Lady Sings It Better, a six-piece all-girl vocal cabaret act dressed like dishevelled Pollyannas, have made it their mission to remove the waxy build-up of misogyny from our ears. Armed with tonges in cheeks, slick banter, and heavenly harmonies they are reinterpreting bright pop hits by the likes of Joel, The Knack and Otis Redding, to show music's dark underbelly.

This is no exercise in academic deconstructionism. You could be completely oblivious to the show’s subversive nature and have a total ball.
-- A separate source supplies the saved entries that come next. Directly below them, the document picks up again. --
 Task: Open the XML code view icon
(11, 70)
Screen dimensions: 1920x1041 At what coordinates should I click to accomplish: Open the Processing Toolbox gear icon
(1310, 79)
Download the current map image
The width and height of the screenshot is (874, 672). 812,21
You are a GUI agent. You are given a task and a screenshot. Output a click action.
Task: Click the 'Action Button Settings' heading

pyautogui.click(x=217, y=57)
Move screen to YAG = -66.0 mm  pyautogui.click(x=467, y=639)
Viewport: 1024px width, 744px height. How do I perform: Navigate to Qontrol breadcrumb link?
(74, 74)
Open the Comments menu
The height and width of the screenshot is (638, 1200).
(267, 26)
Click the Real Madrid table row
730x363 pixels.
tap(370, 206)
Backed by an incredibly tight three-piece band, the sextet masterfully belt out Michael Jackson medleys, give AC/DC a Mary Poppins make-over, and make Nine Inch Nails’ most bestial impulses sound positively civilised.

The tunes are big, with the bigger message there if you want it. But it is at its strongest when the ladies reclaim pop for the girls. It will make you want to burn your music penned by men. Or dance. Or both.